Da segnalare, nel campo repubblicano, la voce fuori dal coro di David Frum (il neoconservatore canadese e speechwriter di George W. Bush che coniò il termine “asse del male”): è vero che i Repubblicani guadagneranno seggi nelle elezioni di medio termine del 2010, ma “legislative majorities come and go. This healthcare bill is forever”. Questa rimarrà dunque come una vera debacle. Secondo Frum la fuga populista del partito repubblicano aiuterà il mondo dell’infotainment conservatore a crescere negli ascolti, ma non aumenterà le possibilità di espansione della coalizione conservatrice, sempre più bianca, sempre più del sud, sempre più omogenea. La strategia del muro contro muro era giusta nel 1994, con un presidente Clinton eletto dal 42% degli americani, non con un Obama che ha ottenuto il 53% dei consensi. Nella prospettiva delle presidenziali del 2012, allora, quella di Pirro potrebbe essere la vittoria repubblicana nelle elezioni di medio termine, senza contare che tra qualche mese potrebbe diminuire il numero dei disoccupati, mentre alcune categorie sociali avranno già ottenuto i primi benefici della riforma sanitaria: un buon viatico per una sconfitta accettabile e onorevole da parte dei Democratici.

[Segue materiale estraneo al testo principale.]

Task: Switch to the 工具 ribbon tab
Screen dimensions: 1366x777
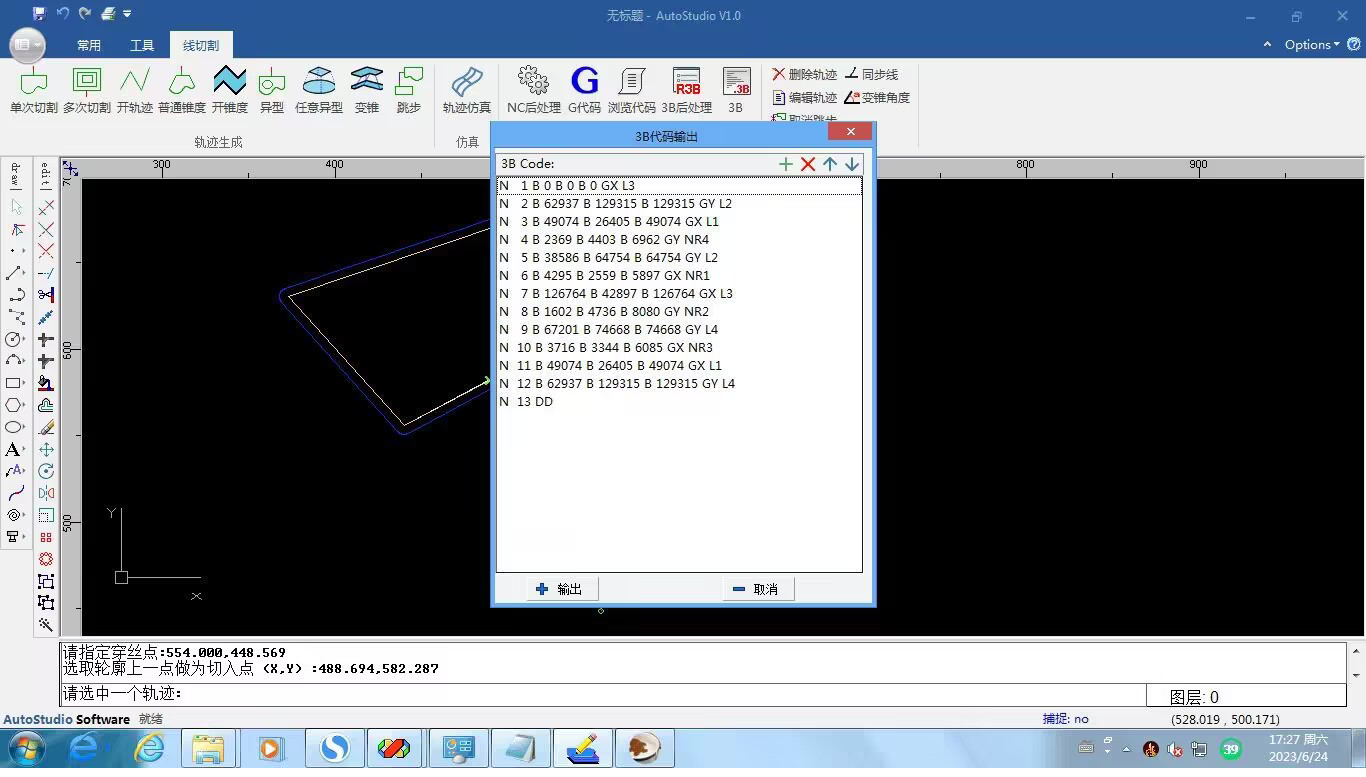Action: point(142,45)
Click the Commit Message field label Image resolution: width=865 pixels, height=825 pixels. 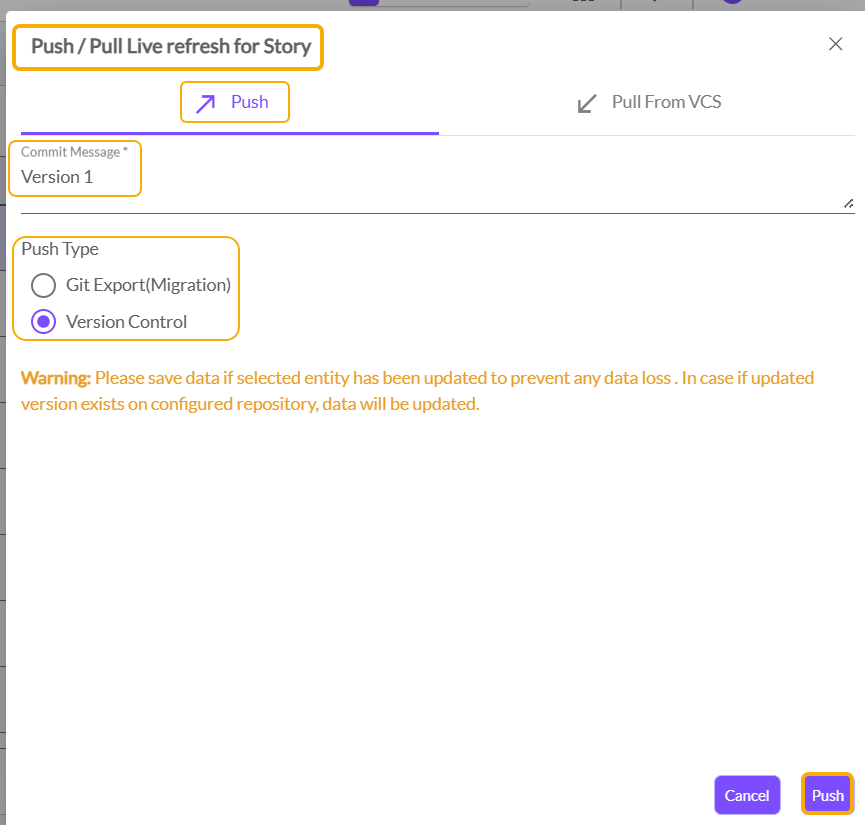pyautogui.click(x=74, y=152)
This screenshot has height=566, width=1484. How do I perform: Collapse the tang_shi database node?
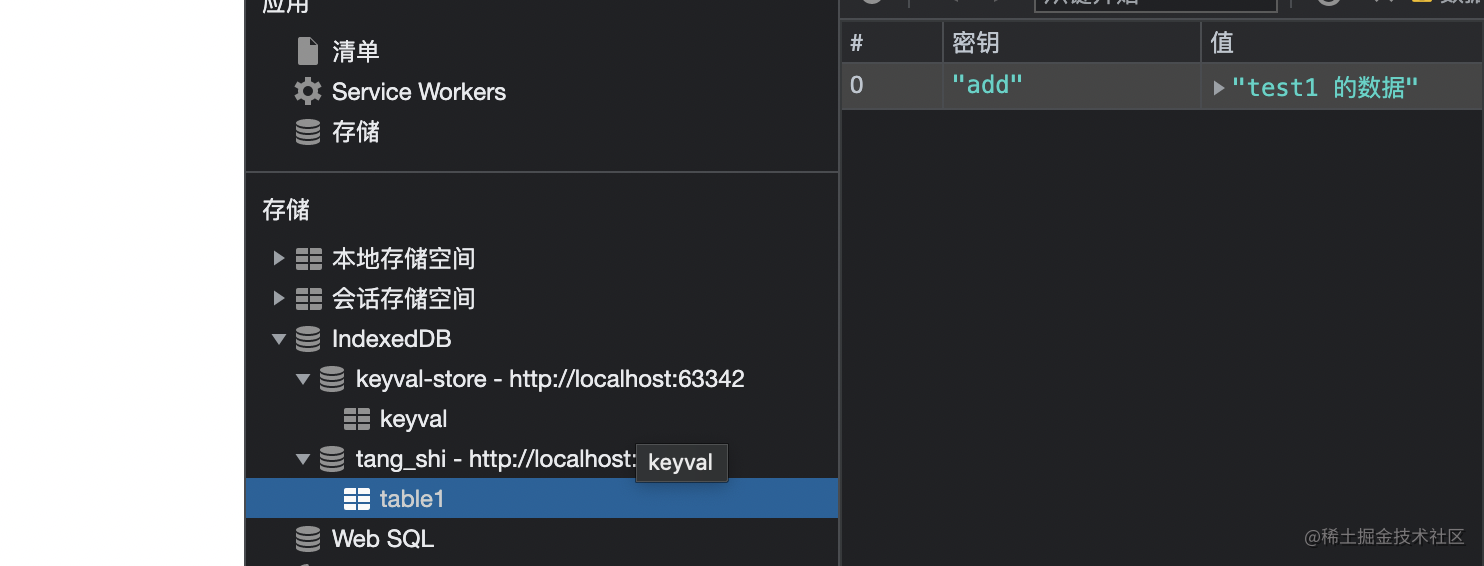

Il passo dello scontro tra Repubblicani e Democratici è comunque quello della maratona, nonostante l’isteria che ci accompagnerà di qui alle elezioni congressuali di novembre. In gioco non ci sono solo le presidenziali del 2012, ma anche la scelta del campo sul quale giocare: quello della “perdita della libertà” degli slogan repubblicani o quello dell’immagine di un paese “che risorge unito, senza lasciarsi nessuno alle spalle”, proposto dai Democratici. La battaglia, insomma, è per la conquista dei cuori e delle menti degli americani, per imporre il proprio immaginario politico a danno di quello dell’avversario, all’interno di un sistema politico sempre più polarizzato dove prima di tutto conta galvanizzare i propri fan.
Fra le tante letture che il web offre in questi giorni ne consigliamo una appena precedente il voto del 21 marzo: si tratta di “How to Stop the Bleeding. Obama needs to learn Reagan’s lessons from 1982”, apparso su The New Republic a firma John Judis. Racconta come Ronald Reagan riuscì a contenere la sconfitta elettorale nelle elezioni di medio termine del 1982, nonostante la disoccupazione montante e l’economia in crisi. Lo fece mantenendo il punto del suo “change” (“vote your hopes, not your fears”); continuando ad addossare le colpe della crisi alla vecchia amministrazione Carter e sui Democratici per nulla cooperativi. Lo slogan di Reagan fu “stay the course”: manteniamo la rotta.